Playing smart and sound basketball, UC Riverside continued to dominate in every facet of the game. “He’s a true point guard and very skilled. I want the ball in his hands at all times,” he stated. “I said that in July when I got the job and I’m going to say it every day because I trust him. His IQ is very, very high. He makes players better.” While UC Riverside won all their preseason games, there is still an urgency to continue improving coming off of an underachieving campaign last year. Coach Cutts focused on defensive rebounding, free-throw percentage and turnovers as key areas of concentration, and noted how important the feeling of winning is to his team. “One of the things when I got this job, we were coming off a six-win season.
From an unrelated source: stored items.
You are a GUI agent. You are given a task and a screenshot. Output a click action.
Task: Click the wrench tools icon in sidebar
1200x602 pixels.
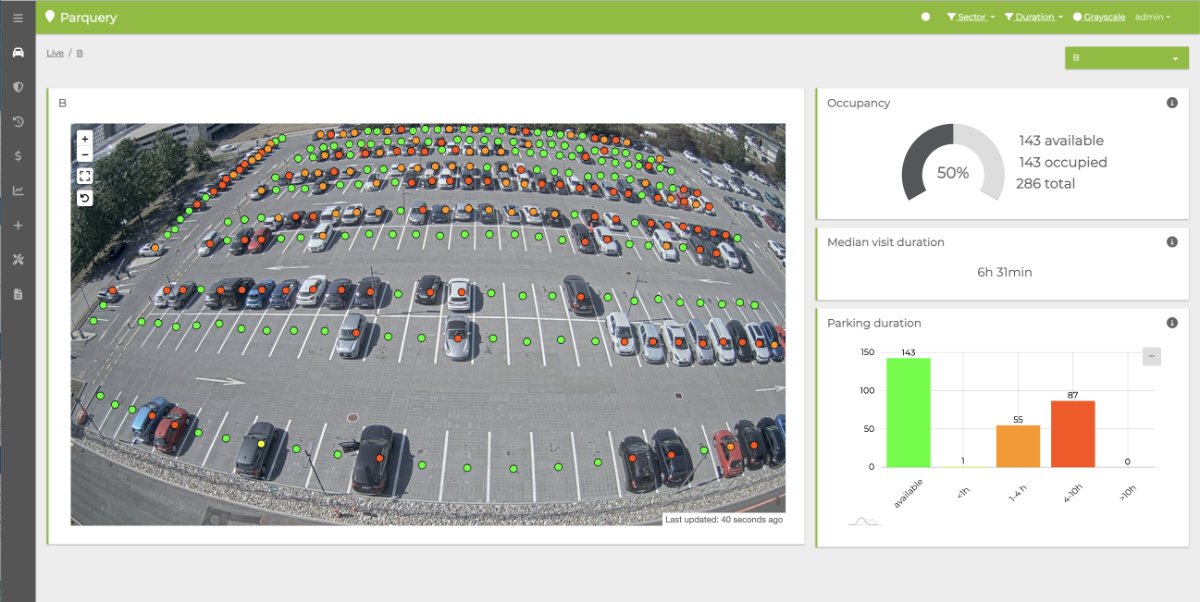(17, 260)
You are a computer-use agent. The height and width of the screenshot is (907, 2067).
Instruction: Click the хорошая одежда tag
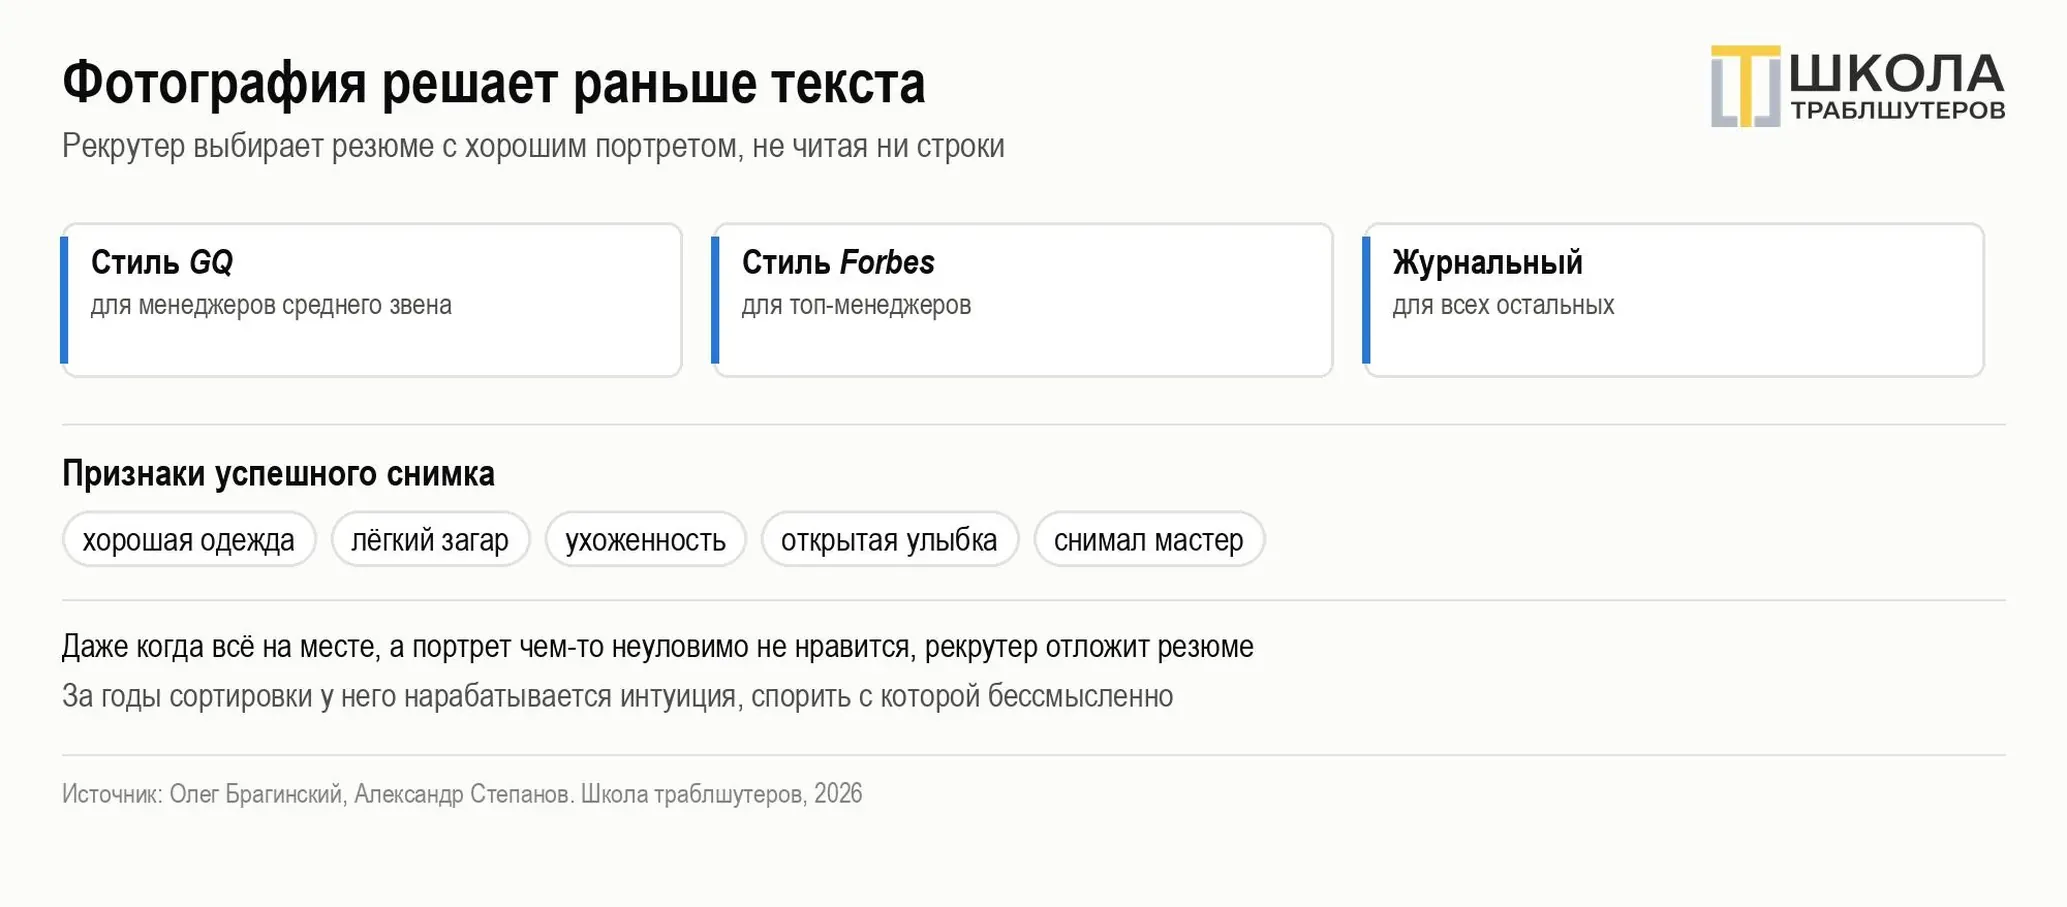tap(189, 540)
It was very evident that we needed to feel better about ourselves and win some games. In the three games in Canada, though it’s not the competition we’ll face all year, and this game, we needed to learn how to win. And I felt like they did that through this stretch.” The Highlanders tip off the regular season on Friday, Nov. 8
WOMen’s Basketball November 2, 2013 Highlanders 91 - Lancers 56
A handful of times in a season, teams enjoy total beatdowns of their opponents. On Saturday afternoon, the UC Riverside women’s basketball team, with only about a quarter of the men’s basketball crowd, pummeled California Baptist University, 91-56. The Highlanders outshot, outrebounded and outworked their Division II foe while six players scored in double figures for the day. The afternoon started with seven unanswered points for UCR. It got no better for the Lancers as the Highlanders went on a 19-0 run midway through the first half to go up 34-11 and eventually 48-23 at intermission. Playing smart and sound basketball, UC Riverside continued to dominate in every facet of the game as they pushed their lead to as many as 38 points. CBU cut the advantage to 24 on two occasions, but never got any closer as the home team closed out the game, 91-56. Brittany Crain scored 16 points on seven-for-11 shooting while Natasha Hadley chipped in a double-double with 10 points and 10 rebounds. Freshman Simone DeCoud had a stellar game in her first UC Riverside outing, tallying 14 points, seven rebounds and five assists. CBU’s Kamille Diaz led all scorers with 19 points. With solid defense, successful give-and-gos and team rebounding, Riverside proved that their city rivals were simply overmatched. UCR shot 48.5 percent from the field, connecting on four of seven three-pointers, while holding Cal Baptist to 27.6 percent shooting for the contest. The Highlanders start their regular season on the road as they compete against the Hawkeyes on Nov. 8 in Iowa City, ■H Iowa.